■ Supplied information ■
━━━━━━━━━━━━━━━━━━━━━━━━━━━━━━
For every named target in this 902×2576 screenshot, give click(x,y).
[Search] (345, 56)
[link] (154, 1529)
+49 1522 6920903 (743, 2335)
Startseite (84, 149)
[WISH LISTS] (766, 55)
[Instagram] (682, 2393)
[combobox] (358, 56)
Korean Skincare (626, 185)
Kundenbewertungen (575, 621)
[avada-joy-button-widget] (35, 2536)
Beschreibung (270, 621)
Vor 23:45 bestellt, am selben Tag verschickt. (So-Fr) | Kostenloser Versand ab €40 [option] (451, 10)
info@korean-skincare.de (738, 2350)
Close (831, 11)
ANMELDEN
━━━━━━━━━━━━━━━━━━━━━━━━━━━━━━
■ Exercise directions ■
Output each entry exactly as written, leaving none out.

■ Your solution ■
For every named target in this 902×2576 screenshot, give click(x,y).
[Search] (345, 56)
[link] (154, 1529)
+49 1522 6920903 (743, 2335)
Startseite (84, 149)
[WISH LISTS] (766, 55)
[Instagram] (682, 2393)
[combobox] (358, 56)
Korean Skincare (626, 185)
Kundenbewertungen (575, 621)
[avada-joy-button-widget] (35, 2536)
Beschreibung (270, 621)
Vor 23:45 bestellt, am selben Tag verschickt. (So-Fr) | Kostenloser Versand ab €40 [option] (451, 10)
info@korean-skincare.de (738, 2350)
Close (831, 11)
ANMELDEN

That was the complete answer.